Comédie dramatique écrite et mise en scène par Yann Reuzeau, avec Frédéric Andrau, Marjorie Ciccone, Frédérique Lazarini, Morgan Perez, Tewfik Snoussi et Sophie Vonlanthen.
Dès ses premières partitions, le dramaturge Yann Reuzeau a démontré ses qualités en matière d'écriture dramatique contemporaine sur des thématiques sociétales.
Et, avec la très réussie saga dramatico-politique d'anticipation "La Chute d'une nation*" déployée en quatre volets retraçant le pourrissement des moeurs politiciennes qui conduisait à la faillite de la démocratie, sa maîtrise des codes du storytelling feuilletonnesque importés sur scène.

Consignes:
D'après le document source, répondez s'il vous plaît à ce qui suit :
(a) Qui a écrit et mis en scène la comédie dramatique ?
(b) En combien de volets se déploie la saga « La Chute d'une nation » ?
(c) À quoi conduisait le pourrissement des moeurs politiciennes retracé dans cette saga ?
Ces lignes proviennent d'une autre source que le document source.

Données enregistrées:
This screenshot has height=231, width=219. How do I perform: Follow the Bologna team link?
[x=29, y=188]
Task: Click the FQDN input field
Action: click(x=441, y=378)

Réponse attendue:
(a) Yann Reuzeau
(b) En quatre volets
(c) À la faillite de la démocratie